Des implications en termes de formation et de compétences peuvent également être tirées de ce travail. Le management relationnel nécessite à la fois le développement et la maîtrise de compétences en matière de relations humaines, de management de projet et de maîtrise du temps.

Cette recherche présente aussi des limites. La question de la généralisation de nos résultats et de notre modèle de management relationnel se pose. En effet, si on peut prétendre qu’ils sont susceptibles de s’étendre à d’autres organisations de l’E.S.S, de nouvelles recherches seront nécessaires afin de s’en assurer. La mobilisation d’un seul cas et « mono-acteur », dont la dimension relationnelle est inhérente au métier et à ses activités, ne permet pas le respect du principe de saturation. En effet nous n’avons mobilisé, dans la présente recherche, ni les acteurs du portefeuille relationnel de l’association ni d’autres associations (administrateurs bénévoles, organisations partenaires…). Par exemple, l’identification et la compréhension de la valeur relationnelle perçue par chacune des parties prenantes ne furent pas envisagées. Plus largement, le contexte de la relation nouée (comment ? quand ? où ?) devrait être pris en compte dans l’étude des faits relationnels (Becker, 2002). Par ailleurs, si nous pensons avoir évité en grande partie le piège des limites idéologiques de la relation (Pesqueux, 2008), nous nous devons de les rappeler. Du fait d’un « tout relationnel » ou/et d’un « angélisme relationnel », la relation ne deviendrait-elle pas envahissante ou finalement absente dans ce qu’elle a de plus affectif et désintéressé ?
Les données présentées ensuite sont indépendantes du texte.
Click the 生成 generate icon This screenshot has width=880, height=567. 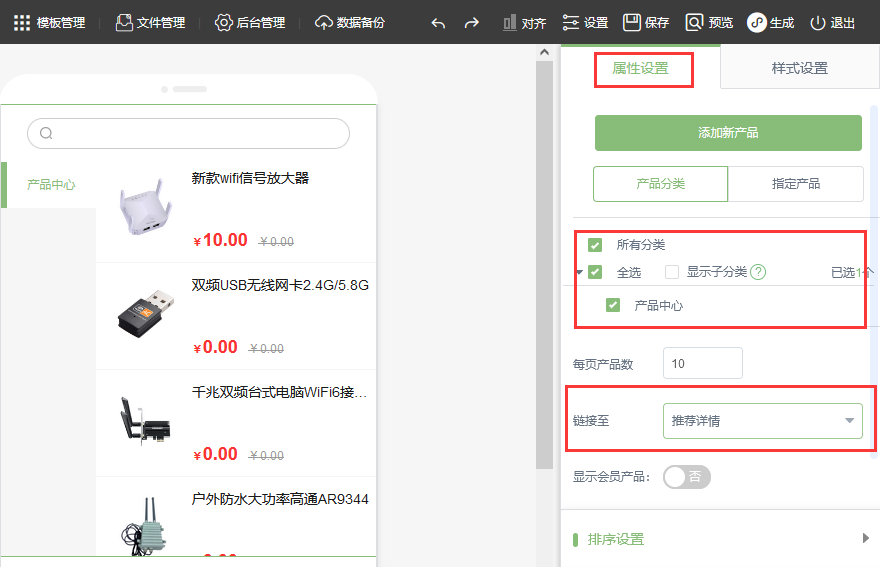point(757,23)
En filigrane, notre cas a également souligné que les parties prenantes sont évoquées clairement comme celles qui sont ou deviennent partenaires dans le cadre de projets communs. Ce constat va dans le sens du courant de recherche faisant de la figure du projet un élément central des sciences de gestion (Pesqueux, 2006; Bréchet et Desreumaux, 2009). Ainsi nous pourrions étudier la manière dont se construisent les relations entre l’association et ses parties prenantes dans le cadre et au cours de projets. Se pose, de façon concomitante, une problématique de gestion simultanée et coordonnée d’un portefeuille de relations et d’un portefeuille de projets.
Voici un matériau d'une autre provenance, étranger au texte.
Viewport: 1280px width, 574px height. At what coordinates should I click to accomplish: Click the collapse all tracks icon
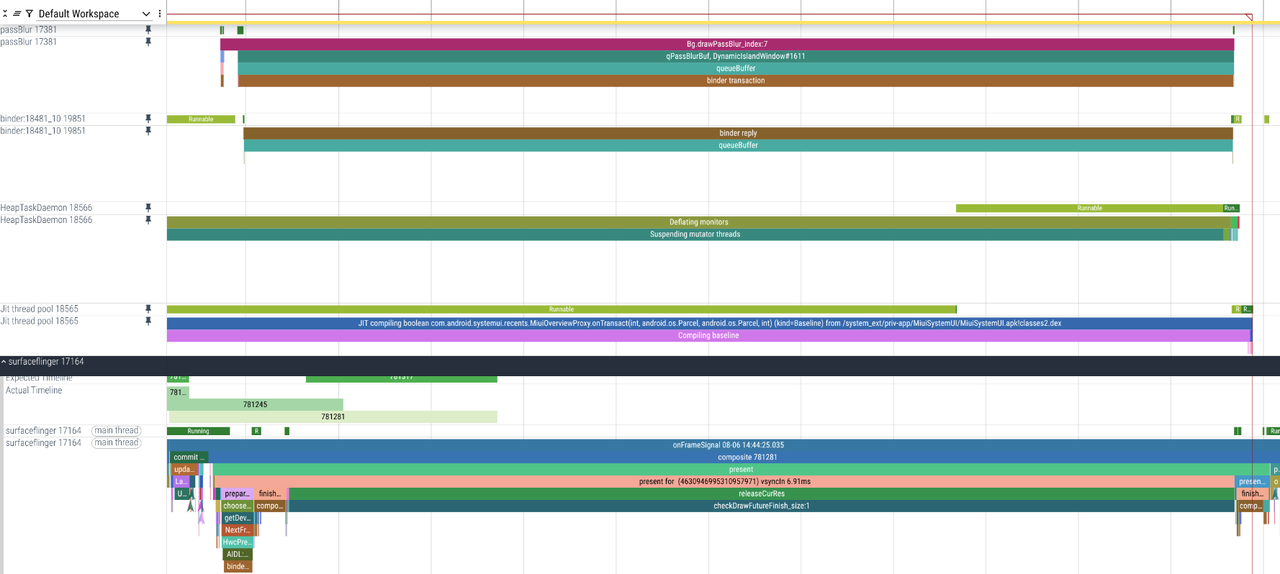(x=5, y=14)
Cette recherche portait sur les contenus relationnels (structure du portefeuille relationnel, des pratiques relationnelles au travers des politiques et des stratégies relationnelles) et non sur les processus relationnels qui abordent l’histoire et les dynamiques relationnelles. Des recherches complémentaires, notamment sur la construction/déconstruction/rupture des relations, pourraient apporter un éclairage intéressant sur la dynamique du management relationnel. Elles pourraient nécessiter de mobiliser une méthodologie longitudinale. Par exemple l’analyse des ruptures relationnelles et de leurs déterminants mériterait des prolongements. Enfin, se pose la question du retour sur investissement et de la performance du portefeuille relationnel. Plus précisément, on pourrait aborder, les questions, à la fois des coûts et des performances cachées des pratiques relationnelles dans le cadre de la participation à des réseaux.

Les apports, les limites et les prolongements de ce travail montrent que les sciences de gestion, malgré l’intérêt qu’elles manifestent à l’égard de la thématique des relations et des parties prenantes, peuvent encore s’engager vers de fructueuses recherches, notamment dans le secteur de l’Economie Sociale et Solidaire.